Fitch had no specific examples of the bureaucratic tangles he blamed on the boards.
The Board of Directors has three non-voting members and 15 voting members. In making that decision, Fitch effectively replaced all 15 people with one trustee, constitutional attorney Lyle Skinner said.
Attorney Lyle Skinner says the Horizon and Vitalité boards of directors still exist, but now have only one voting member. (Submitted by Lyle Skinner)
That means just one person will vote on how to advise the health network, what recommendations to make and who the next CEO will be.
“It has always been reported that the board was dissolved and that is technically incorrect,” Skinner said. “Just the board, the voting members have ceased to hold office. There is a board that has only one voting member.’
The people elected as trustees of the two health authorities are Gerald Richard for Vitalité and Suzanne Johnston for Horizon. They also co-chair the Health Plan Implementation Task Force, responsible for figuring out how to implement a timely overhaul of the province’s health system.
Fitch said this change will mean the province can “be nimble, respond quickly, using best practices.”

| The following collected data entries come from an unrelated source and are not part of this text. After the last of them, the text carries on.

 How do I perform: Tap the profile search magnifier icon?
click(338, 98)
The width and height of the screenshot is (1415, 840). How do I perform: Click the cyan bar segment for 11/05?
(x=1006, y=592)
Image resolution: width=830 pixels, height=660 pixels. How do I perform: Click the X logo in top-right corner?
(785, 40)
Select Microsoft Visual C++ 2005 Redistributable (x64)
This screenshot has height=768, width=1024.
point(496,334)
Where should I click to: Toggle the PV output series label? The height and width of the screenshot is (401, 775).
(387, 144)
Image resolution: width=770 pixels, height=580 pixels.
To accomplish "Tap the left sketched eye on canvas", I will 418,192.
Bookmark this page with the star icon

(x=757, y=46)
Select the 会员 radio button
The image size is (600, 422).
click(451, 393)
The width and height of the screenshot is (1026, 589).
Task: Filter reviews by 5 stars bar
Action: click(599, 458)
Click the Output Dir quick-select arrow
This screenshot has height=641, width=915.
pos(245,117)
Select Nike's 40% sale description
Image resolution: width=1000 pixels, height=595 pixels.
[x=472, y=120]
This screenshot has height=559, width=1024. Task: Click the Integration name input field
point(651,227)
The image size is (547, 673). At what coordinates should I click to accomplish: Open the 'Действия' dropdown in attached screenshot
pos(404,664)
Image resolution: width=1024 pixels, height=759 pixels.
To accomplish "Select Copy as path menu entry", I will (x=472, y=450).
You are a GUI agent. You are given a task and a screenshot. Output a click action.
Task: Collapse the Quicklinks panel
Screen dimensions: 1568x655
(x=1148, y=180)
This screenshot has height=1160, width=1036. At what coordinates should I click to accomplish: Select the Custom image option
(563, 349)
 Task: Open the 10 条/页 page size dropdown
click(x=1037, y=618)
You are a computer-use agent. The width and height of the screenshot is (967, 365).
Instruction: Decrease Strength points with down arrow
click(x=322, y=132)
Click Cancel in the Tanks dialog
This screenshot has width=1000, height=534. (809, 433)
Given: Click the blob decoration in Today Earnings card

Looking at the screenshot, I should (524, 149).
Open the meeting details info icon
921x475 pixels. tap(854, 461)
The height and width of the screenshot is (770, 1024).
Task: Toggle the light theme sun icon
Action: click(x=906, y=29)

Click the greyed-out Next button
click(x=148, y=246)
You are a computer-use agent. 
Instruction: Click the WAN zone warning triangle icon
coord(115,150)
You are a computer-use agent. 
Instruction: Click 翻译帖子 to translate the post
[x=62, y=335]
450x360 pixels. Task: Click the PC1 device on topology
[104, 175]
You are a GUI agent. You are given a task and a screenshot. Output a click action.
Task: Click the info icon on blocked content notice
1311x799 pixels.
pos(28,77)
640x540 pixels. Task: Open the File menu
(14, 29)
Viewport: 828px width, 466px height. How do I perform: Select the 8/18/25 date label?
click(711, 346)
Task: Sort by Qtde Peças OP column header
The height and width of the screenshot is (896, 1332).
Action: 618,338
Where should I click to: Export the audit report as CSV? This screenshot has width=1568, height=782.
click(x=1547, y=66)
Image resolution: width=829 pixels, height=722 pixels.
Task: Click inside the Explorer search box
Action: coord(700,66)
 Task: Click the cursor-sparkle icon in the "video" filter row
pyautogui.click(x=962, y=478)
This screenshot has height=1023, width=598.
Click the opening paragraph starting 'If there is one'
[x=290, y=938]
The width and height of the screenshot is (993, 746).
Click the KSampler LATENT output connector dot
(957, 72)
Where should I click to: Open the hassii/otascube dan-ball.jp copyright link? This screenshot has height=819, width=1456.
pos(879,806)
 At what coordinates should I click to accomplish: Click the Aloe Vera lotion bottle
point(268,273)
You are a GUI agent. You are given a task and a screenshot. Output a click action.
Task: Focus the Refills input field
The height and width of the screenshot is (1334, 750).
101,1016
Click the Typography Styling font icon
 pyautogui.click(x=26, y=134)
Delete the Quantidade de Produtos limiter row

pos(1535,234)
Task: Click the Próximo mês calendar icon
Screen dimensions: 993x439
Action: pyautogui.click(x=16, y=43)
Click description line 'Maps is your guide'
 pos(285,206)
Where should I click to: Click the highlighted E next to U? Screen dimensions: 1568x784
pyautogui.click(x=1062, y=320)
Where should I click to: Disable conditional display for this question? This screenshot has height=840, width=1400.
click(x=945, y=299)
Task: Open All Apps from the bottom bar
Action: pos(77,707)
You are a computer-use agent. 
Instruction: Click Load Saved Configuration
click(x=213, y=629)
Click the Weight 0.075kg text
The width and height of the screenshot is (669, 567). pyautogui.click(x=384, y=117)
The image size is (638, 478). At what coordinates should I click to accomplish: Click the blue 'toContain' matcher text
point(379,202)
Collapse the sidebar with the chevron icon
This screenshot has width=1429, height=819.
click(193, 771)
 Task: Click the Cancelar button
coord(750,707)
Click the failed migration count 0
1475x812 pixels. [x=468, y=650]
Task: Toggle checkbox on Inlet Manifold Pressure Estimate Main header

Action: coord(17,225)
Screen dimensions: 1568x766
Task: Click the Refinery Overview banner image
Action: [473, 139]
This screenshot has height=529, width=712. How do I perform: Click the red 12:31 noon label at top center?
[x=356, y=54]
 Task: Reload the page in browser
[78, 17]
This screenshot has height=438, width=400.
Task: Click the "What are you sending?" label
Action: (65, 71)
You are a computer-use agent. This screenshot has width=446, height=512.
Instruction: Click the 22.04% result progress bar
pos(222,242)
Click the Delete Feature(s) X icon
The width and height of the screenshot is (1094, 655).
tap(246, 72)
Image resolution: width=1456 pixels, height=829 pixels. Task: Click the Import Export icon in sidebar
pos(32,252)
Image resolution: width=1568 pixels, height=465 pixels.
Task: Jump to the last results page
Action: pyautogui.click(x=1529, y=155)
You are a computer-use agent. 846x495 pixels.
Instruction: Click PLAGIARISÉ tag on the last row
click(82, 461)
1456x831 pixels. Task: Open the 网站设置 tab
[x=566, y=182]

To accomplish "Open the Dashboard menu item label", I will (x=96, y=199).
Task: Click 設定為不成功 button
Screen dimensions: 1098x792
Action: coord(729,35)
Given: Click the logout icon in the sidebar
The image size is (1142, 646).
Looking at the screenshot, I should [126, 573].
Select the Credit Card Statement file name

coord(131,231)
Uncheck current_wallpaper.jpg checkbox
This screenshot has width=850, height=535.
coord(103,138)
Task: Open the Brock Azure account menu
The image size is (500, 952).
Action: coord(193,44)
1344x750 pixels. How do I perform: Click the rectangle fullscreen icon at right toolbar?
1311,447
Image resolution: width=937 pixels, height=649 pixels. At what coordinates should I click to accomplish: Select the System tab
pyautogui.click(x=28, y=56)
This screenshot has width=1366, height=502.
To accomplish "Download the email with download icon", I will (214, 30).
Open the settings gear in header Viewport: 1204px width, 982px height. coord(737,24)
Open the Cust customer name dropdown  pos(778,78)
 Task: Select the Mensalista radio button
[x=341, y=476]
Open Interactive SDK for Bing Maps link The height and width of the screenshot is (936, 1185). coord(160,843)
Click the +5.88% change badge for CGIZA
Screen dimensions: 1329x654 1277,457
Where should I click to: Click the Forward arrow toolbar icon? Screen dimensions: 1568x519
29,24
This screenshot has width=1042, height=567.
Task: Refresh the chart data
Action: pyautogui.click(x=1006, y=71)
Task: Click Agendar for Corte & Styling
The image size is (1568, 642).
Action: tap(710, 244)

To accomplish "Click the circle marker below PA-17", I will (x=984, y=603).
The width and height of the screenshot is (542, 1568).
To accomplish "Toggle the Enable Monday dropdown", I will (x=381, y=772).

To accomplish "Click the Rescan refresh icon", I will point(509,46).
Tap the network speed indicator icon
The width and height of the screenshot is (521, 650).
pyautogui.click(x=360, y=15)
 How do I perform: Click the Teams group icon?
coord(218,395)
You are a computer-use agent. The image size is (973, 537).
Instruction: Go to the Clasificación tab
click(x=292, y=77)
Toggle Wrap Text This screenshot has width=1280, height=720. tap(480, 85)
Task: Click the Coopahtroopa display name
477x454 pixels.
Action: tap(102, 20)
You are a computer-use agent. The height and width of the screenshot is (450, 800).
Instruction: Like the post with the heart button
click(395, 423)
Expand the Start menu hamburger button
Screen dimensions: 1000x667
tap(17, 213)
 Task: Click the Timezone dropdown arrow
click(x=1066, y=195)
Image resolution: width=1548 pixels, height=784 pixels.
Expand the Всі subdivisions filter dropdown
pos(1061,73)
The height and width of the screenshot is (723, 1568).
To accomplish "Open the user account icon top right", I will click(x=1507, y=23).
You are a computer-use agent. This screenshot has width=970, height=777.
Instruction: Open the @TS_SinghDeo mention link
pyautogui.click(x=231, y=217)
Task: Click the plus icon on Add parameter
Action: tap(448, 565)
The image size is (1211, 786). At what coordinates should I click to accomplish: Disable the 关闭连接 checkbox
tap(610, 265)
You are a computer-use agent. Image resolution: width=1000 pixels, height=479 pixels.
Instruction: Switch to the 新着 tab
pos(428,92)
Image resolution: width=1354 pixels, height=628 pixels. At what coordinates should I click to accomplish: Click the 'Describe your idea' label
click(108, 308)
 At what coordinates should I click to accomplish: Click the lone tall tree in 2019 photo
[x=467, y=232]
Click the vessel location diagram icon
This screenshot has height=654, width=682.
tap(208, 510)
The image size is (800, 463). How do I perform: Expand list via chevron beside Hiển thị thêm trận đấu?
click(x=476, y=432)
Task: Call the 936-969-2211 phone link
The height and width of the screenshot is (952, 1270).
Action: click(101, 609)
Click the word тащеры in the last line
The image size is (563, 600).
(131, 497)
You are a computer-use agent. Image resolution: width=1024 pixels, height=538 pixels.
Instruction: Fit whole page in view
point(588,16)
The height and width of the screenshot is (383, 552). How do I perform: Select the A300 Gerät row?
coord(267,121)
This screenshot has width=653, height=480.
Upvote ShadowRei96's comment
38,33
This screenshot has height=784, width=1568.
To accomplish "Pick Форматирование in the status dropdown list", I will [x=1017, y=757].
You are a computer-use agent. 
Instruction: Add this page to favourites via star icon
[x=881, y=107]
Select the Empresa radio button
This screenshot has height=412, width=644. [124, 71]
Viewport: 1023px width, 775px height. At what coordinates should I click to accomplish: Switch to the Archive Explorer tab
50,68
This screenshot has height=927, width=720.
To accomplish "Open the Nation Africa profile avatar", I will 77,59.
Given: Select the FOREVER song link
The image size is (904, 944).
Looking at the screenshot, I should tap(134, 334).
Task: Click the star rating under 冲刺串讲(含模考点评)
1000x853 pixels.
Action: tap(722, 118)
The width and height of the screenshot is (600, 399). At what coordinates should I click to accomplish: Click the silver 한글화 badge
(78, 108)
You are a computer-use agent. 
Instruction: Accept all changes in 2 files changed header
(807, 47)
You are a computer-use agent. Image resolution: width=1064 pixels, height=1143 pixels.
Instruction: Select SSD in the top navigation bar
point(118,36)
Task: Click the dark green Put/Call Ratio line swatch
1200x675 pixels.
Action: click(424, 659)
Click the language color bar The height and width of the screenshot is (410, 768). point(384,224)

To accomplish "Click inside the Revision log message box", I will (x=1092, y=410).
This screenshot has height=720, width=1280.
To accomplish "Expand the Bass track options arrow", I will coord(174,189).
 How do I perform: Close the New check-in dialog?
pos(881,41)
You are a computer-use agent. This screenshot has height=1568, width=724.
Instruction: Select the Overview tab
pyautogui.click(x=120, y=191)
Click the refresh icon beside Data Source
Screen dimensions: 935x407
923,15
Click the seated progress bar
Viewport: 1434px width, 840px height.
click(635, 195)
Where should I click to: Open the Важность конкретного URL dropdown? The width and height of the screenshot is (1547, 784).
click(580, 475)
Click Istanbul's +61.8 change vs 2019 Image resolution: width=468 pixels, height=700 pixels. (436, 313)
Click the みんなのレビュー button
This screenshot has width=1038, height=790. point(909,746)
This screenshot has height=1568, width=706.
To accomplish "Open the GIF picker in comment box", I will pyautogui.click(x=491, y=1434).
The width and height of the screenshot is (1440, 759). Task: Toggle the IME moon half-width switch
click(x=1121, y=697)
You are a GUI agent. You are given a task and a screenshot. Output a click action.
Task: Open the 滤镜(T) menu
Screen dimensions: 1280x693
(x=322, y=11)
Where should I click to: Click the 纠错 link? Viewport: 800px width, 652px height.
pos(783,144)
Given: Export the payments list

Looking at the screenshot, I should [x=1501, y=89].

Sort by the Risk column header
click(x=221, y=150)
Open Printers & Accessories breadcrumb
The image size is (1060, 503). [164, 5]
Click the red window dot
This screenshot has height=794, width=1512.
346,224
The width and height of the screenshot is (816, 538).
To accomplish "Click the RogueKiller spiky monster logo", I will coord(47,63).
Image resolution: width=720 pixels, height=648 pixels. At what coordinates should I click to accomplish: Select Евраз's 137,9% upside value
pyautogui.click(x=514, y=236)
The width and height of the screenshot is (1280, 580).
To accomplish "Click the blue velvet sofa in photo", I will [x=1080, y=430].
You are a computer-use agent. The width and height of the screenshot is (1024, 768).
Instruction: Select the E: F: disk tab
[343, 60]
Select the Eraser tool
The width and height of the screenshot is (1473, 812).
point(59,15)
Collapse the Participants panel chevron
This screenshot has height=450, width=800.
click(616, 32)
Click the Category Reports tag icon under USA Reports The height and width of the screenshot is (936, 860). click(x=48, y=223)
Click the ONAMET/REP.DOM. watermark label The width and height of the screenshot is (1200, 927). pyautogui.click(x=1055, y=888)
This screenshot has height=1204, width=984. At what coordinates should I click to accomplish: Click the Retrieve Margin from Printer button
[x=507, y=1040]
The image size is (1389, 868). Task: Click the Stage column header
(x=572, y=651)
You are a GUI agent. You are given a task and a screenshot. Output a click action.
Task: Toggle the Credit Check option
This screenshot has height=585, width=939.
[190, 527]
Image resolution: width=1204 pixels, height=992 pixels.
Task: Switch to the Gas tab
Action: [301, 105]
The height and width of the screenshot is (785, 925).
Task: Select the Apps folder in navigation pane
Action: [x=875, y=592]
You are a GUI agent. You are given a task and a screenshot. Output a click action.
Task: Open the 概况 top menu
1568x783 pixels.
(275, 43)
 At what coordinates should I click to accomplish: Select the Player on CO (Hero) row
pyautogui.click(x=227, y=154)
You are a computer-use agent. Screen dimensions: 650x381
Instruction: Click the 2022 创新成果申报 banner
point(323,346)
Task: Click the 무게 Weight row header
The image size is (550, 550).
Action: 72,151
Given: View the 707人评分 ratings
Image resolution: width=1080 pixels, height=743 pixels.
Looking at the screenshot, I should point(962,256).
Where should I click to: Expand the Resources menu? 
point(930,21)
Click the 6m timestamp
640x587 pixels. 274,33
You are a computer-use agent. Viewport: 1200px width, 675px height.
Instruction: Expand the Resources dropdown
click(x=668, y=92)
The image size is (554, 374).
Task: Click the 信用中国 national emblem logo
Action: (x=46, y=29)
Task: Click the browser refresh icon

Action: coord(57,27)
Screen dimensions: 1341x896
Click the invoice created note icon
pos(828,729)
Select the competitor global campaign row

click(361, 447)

The board was acting cautiously, says the former director
McGarry said change could happen more quickly when people were taken out of the system, leaving “a direct link to the prime minister or the minister”.
But he said the lack of differing opinions can lead to bad decisions.
Forrestle said Horizon’s board hasn’t stopped trying to make quick decisions, but directors have also tried to be cautious.
“You don’t just measure once or twice before you cut,” she said. “You measure 15 times before you cut.”
Skinner said trustees have a single vote in deciding what advice and recommendations to give the health authority, but they will still make decisions with the help of the three non-voting board members who remain.
“There is still a chief executive … and the two chairmen of the professional and medical advisory committees,” he said. “It’s not like the guardian is just having a private meeting.”